38. | Clarify whether shares purchased by Linde plc pursuant to the put right would or could be purchased more quickly than shares tendered into the exchange offer. |
In response to the Staff’s comment, the Company respectfully directs the Staff to the disclosures on pages 215 and 216 of Amendment No. 1 regarding the settlement of any Linde shares put to the Company in a potential put right period.
Comparative Per Share Market Information, page 217
39. Please provide the information required by Item 3(g) of FormS-4.
In response to the Staff’s comment, the Company has revised the disclosure on page 224 of Amendment No. 1.
Unaudited Pro Forma Condensed Combined Financial Information, page 224
40. | Please provide us the analysis of all the material facts and circumstances you considered and how these facts and circumstances resulted in your conclusion that Praxair is the accounting acquirer, including your consideration of the factors outlined in ASC805-10-55-12 through55-15. |
Ms. Long | -24- |
In response to the Staff’s comment, set forth below is a summary of the analysis of the considerations for determining that Praxair, Inc. is the accounting acquirer in accordance with ASC 805. For purposes of this response “we”, “us” or “our” refers to both Praxair, Inc. and Linde AG, collectively.

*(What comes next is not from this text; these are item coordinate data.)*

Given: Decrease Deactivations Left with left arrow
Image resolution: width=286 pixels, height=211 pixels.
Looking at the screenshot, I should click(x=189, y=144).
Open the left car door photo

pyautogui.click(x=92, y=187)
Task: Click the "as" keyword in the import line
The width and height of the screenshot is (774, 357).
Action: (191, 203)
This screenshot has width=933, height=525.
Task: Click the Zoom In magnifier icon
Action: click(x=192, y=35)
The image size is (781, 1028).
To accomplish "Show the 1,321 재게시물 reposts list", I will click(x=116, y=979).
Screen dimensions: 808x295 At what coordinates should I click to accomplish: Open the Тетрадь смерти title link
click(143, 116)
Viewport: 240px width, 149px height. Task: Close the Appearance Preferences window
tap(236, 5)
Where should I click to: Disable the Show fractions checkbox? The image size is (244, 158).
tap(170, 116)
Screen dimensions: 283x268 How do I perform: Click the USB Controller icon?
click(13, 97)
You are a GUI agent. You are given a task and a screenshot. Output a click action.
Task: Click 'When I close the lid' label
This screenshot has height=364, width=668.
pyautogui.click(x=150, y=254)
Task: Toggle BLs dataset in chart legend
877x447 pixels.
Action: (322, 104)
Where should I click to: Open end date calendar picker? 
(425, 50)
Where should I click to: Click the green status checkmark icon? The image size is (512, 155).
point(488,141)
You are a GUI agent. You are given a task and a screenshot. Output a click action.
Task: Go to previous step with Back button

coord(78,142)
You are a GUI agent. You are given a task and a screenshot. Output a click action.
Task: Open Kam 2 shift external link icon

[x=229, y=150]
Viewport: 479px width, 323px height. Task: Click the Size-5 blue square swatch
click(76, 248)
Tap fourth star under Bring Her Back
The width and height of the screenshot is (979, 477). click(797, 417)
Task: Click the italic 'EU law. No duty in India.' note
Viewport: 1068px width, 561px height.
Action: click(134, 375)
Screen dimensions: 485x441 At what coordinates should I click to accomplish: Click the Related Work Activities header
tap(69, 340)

(a) | ASC805-10-25-4 states: |
“For each business combination, one of the combining entities shall be identified as the acquirer.”
ASC805-10-25-5 states:
“The guidance in the General Subsections of Subtopic810-10 related to determining the existence of a controlling financial interest shall be used to identify the acquirer—the entity that obtains control of the acquiree. If a business combination has occurred but applying that guidance does not clearly indicate which of the combining entities is the acquirer, the factors in paragraphs805-10-55-11 through805-10-55-15 shall be considered in making that determination.”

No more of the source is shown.